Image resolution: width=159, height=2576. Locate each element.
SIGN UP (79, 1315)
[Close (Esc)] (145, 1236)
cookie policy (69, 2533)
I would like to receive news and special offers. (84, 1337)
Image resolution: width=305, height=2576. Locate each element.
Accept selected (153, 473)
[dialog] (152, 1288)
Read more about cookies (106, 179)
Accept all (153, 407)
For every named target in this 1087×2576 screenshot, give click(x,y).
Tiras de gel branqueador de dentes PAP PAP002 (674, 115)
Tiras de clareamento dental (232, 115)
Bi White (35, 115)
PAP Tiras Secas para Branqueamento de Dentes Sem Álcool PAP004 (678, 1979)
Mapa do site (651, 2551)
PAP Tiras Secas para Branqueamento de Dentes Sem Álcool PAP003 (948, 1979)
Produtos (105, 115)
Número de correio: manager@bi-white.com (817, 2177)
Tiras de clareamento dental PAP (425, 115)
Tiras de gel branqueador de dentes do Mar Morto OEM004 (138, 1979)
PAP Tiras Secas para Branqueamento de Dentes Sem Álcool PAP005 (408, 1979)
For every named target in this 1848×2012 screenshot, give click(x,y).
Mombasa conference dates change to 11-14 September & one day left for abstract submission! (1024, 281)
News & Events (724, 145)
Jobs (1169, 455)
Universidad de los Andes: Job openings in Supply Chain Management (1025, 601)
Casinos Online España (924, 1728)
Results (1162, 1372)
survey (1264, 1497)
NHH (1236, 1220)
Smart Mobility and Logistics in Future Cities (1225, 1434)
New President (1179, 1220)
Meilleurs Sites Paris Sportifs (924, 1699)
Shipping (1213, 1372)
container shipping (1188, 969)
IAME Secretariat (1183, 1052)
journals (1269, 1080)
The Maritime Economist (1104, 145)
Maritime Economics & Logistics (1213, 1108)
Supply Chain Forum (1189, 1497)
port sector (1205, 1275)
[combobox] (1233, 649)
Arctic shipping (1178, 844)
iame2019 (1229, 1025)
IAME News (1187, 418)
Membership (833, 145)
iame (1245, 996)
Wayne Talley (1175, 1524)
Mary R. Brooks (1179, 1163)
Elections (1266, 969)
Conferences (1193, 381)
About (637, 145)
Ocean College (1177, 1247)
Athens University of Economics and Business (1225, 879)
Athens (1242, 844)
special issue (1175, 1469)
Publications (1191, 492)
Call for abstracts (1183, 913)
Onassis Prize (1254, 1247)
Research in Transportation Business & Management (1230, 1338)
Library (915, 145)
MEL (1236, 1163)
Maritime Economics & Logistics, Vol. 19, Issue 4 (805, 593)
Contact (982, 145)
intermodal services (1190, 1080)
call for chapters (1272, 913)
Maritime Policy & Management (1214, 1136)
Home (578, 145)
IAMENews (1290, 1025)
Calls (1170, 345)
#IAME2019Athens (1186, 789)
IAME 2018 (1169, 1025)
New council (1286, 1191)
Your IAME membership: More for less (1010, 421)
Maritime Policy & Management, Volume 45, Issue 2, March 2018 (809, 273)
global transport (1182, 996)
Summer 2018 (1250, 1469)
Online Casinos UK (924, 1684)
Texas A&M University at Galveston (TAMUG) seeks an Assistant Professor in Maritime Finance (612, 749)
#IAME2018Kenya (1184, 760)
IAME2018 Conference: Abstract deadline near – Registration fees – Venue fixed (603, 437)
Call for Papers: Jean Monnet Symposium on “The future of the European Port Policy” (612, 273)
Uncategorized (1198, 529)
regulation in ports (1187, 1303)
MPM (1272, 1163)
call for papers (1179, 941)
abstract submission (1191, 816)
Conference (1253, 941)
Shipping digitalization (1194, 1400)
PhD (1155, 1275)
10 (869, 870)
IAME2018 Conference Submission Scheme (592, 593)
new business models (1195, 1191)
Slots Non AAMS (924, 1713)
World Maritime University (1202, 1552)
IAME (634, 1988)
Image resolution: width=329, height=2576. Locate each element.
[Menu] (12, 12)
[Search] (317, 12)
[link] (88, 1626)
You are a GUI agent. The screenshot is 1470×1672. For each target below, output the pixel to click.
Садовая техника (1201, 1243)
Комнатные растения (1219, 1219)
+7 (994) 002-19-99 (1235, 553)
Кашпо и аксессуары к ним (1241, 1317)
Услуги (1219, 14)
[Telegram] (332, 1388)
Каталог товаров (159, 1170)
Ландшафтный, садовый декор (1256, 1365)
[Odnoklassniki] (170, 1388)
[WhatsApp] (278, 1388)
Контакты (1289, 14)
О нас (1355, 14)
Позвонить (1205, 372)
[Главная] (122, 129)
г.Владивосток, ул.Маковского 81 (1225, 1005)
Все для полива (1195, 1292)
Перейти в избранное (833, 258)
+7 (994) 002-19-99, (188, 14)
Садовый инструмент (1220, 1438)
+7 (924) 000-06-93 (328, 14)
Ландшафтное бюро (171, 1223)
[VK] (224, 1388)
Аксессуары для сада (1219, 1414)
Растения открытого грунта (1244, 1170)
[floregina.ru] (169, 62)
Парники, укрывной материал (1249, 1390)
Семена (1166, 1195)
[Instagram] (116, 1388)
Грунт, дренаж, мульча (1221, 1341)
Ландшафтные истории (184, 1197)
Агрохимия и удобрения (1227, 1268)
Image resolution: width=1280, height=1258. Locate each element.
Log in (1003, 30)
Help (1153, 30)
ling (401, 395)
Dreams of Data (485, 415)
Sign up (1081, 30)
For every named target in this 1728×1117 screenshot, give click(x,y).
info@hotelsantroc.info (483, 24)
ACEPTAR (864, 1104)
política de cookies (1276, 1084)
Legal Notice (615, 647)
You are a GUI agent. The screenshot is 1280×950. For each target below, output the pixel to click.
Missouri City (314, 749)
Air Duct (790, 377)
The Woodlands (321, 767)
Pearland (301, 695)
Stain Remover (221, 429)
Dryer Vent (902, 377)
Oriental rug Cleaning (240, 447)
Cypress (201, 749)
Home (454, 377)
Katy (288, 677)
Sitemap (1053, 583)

● ● ● ● ● ● ●

● **INSTRUCTIONS TO FOLLOW**
Where the data above reaches the line holding "call for chapters (1272, 913)", begin printing, and stop after the line holding "[link] (88, 1626)". Each line must be reproduced exactly, with nothing else added.

● **COMPLETED TASK**
call for chapters (1272, 913)
Maritime Policy & Management (1214, 1136)
Home (578, 145)
IAMENews (1290, 1025)
Calls (1170, 345)
#IAME2019Athens (1186, 789)
IAME 2018 (1169, 1025)
New council (1286, 1191)
Your IAME membership: More for less (1010, 421)
Maritime Policy & Management, Volume 45, Issue 2, March 2018 (809, 273)
global transport (1182, 996)
Summer 2018 (1250, 1469)
Online Casinos UK (924, 1684)
Texas A&M University at Galveston (TAMUG) seeks an Assistant Professor in Maritime Finance (612, 749)
#IAME2018Kenya (1184, 760)
IAME2018 Conference: Abstract deadline near – Registration fees – Venue fixed (603, 437)
Call for Papers: Jean Monnet Symposium on “The future of the European Port Policy” (612, 273)
Uncategorized (1198, 529)
regulation in ports (1187, 1303)
MPM (1272, 1163)
call for papers (1179, 941)
abstract submission (1191, 816)
Conference (1253, 941)
Shipping digitalization (1194, 1400)
PhD (1155, 1275)
10 (869, 870)
IAME2018 Conference Submission Scheme (592, 593)
new business models (1195, 1191)
Slots Non AAMS (924, 1713)
World Maritime University (1202, 1552)
IAME (634, 1988)
Image resolution: width=329, height=2576. Locate each element.
[Menu] (12, 12)
[Search] (317, 12)
[link] (88, 1626)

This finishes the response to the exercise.